### Dataset content
· · ·

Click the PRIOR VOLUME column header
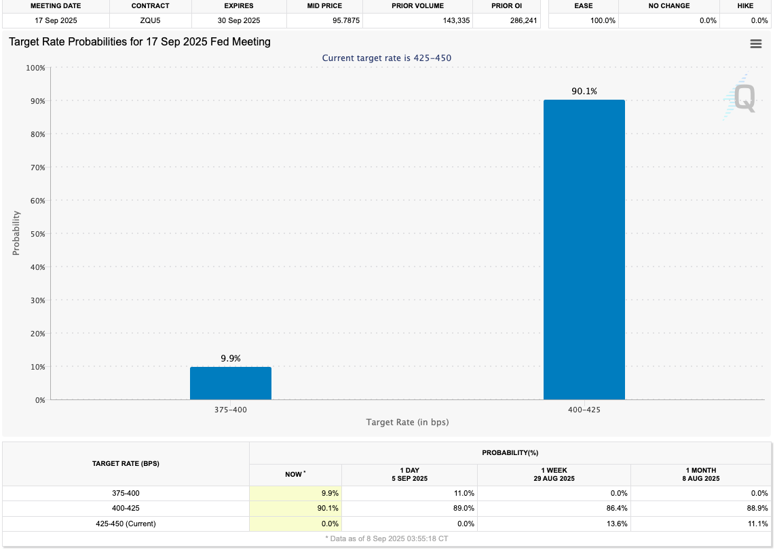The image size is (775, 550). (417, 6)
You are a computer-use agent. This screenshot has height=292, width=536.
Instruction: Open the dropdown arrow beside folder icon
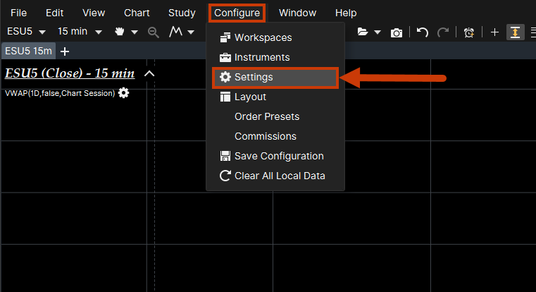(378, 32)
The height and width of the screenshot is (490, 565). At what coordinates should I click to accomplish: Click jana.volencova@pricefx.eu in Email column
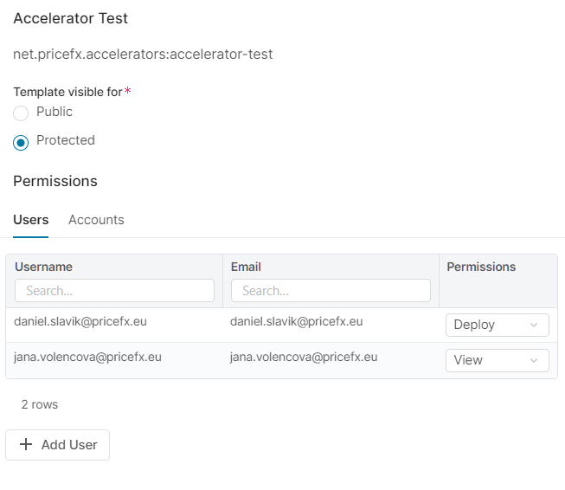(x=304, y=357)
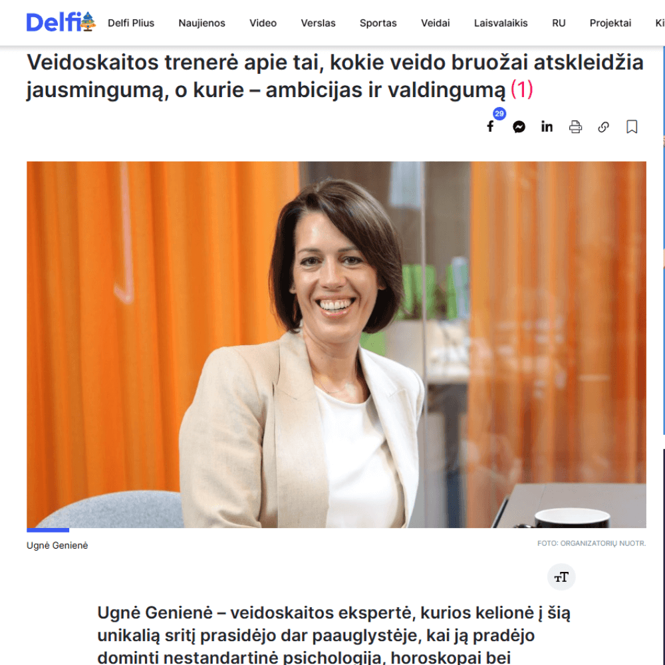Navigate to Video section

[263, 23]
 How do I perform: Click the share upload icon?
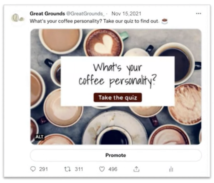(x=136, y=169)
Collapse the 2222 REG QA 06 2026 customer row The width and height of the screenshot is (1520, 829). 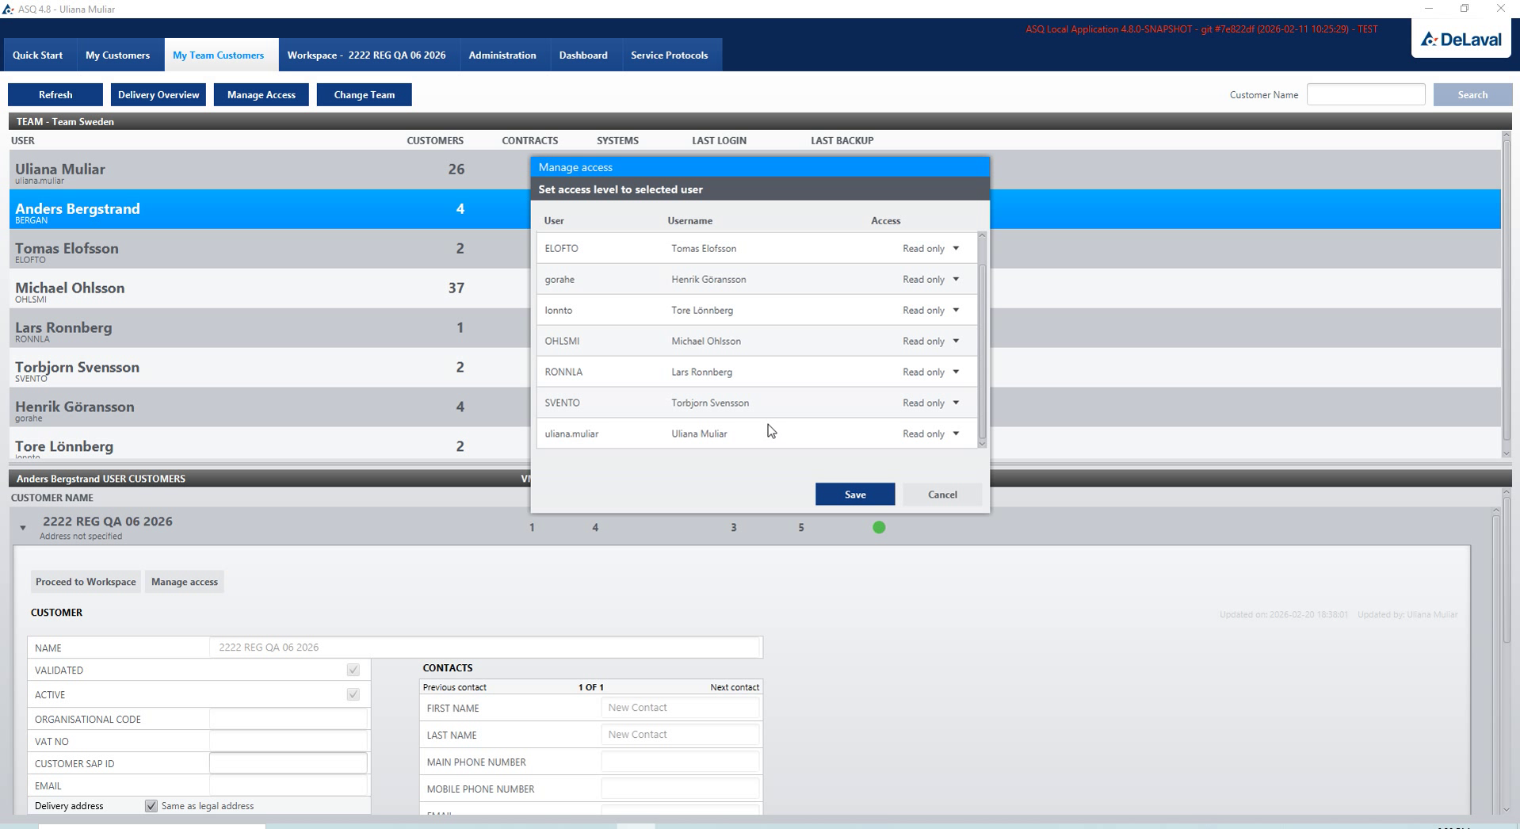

· · ·

### Work required
Could you reproduce every entry exactly, leaving out the pictures?

### Solved exercise
Click the PRIOR VOLUME column header
The image size is (775, 550). (417, 6)
You are a computer-use agent. This screenshot has height=292, width=536.
Instruction: Open the dropdown arrow beside folder icon
(378, 32)
The height and width of the screenshot is (490, 565). At what coordinates should I click to accomplish: Click jana.volencova@pricefx.eu in Email column
(x=304, y=357)
Navigate to Video section

[263, 23]
 How do I perform: Click the share upload icon?
(x=136, y=169)
Collapse the 2222 REG QA 06 2026 customer row The width and height of the screenshot is (1520, 829). 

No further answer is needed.